More to the point, that last season had seen Grier join the million-dollar club and he was due to get a further raise, just as the team was looking to lighten payroll and open roster space for some younger players. That 8-goal season looked bad, despite Mike's continuing exemplary play, so in a moment of weakness Grier was dealt to Washington at the outset of the 2002-03 season for a couple of draft picks. He was just 27 with the second half of his career still stretching in front of him.

I always like to follow trade outcomes over the following years, and that one has had a lingering effect on the Oilers. The second-rounder was traded off to the Islanders (the Niinimaa/Torres-Isbister deal) who promptly burnt it on an Evgeni Tunik, but the Oil kept the third-rounder and used it to pick Zack Stortini. The best part is that had originally been Vancouver's pick, something I'll remember with pleasure when Zorg is tormenting the 'Nucks and their fans.

Grier wasn't the first black man to play in the NHL, but the Detroit native does have the distinction of being the league's first African-American. The Oilers had a real cluster of black players for a while there, following in the footsteps of Grant Fuhr, hockey's first black Hall of Famer. One season there were no fewer than five, including Grier, Anson Carter, Georges Laraque, Sean Brown and Joaquin Gage. That remains a mark that has never been approached by another NHL team.

Grier was and is an outstanding role model for a still-emerging minority of black players. To my eye, the respected veteran has always played the game hard but fair, averaging about 40 PiM per season despite his robust style of play. The only blight on his record is an ugly incident with Chris Simon in 1997, which some reports now suggest Grier instigated before Simon escalated. I don't remember any reports at the time of Grier being anything but an aggrieved victim in the case, but then again I was relying on the local media to report on the matter. It is on the record that Simon received a three-game suspension for racist comments while Grier was exonerated.

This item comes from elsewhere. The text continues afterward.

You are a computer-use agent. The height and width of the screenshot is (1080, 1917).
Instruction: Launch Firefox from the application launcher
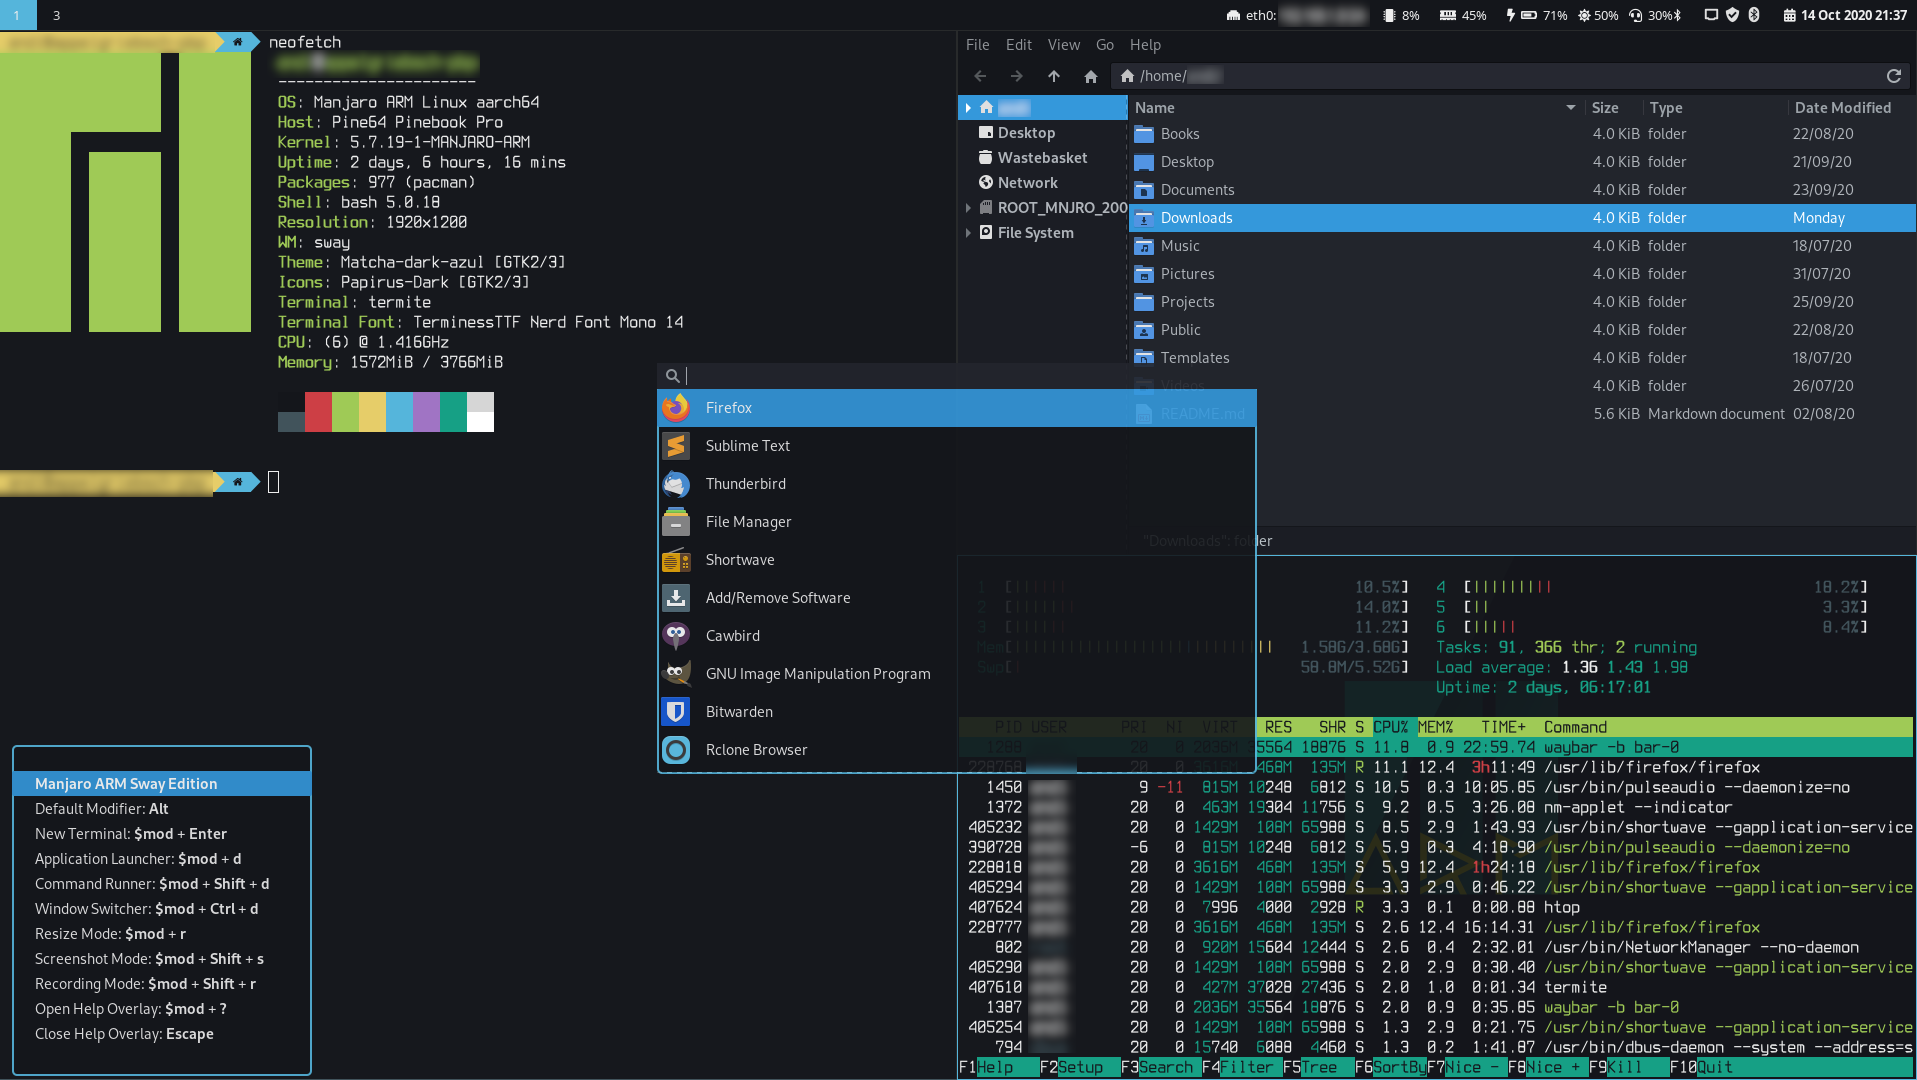pos(728,408)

Early this upcoming season Mike Grier should play his 1000th regular season game, making him the second black man after Jarome Iginla to reach this major milestone. That one mark alone is the sign of an elite career. Mike is a little more consistent producer these days: would you believe 9, 10, and 10 goals, and 22, 23, and 22 points over the last three seasons? He's still plying his trade as an effective veteran winger/PKer/leader, and has been a solid depth player who always seems to be on a real good team, be it San Jose or now back in Buffalo. He's still making between $1 and $2 MM a season as he has every year since he left Edmonton. The Oilers have, in my opinion, paid higher premiums for lesser players to try to fill that role, but so it goes. I'm glad we had him for as long as we did.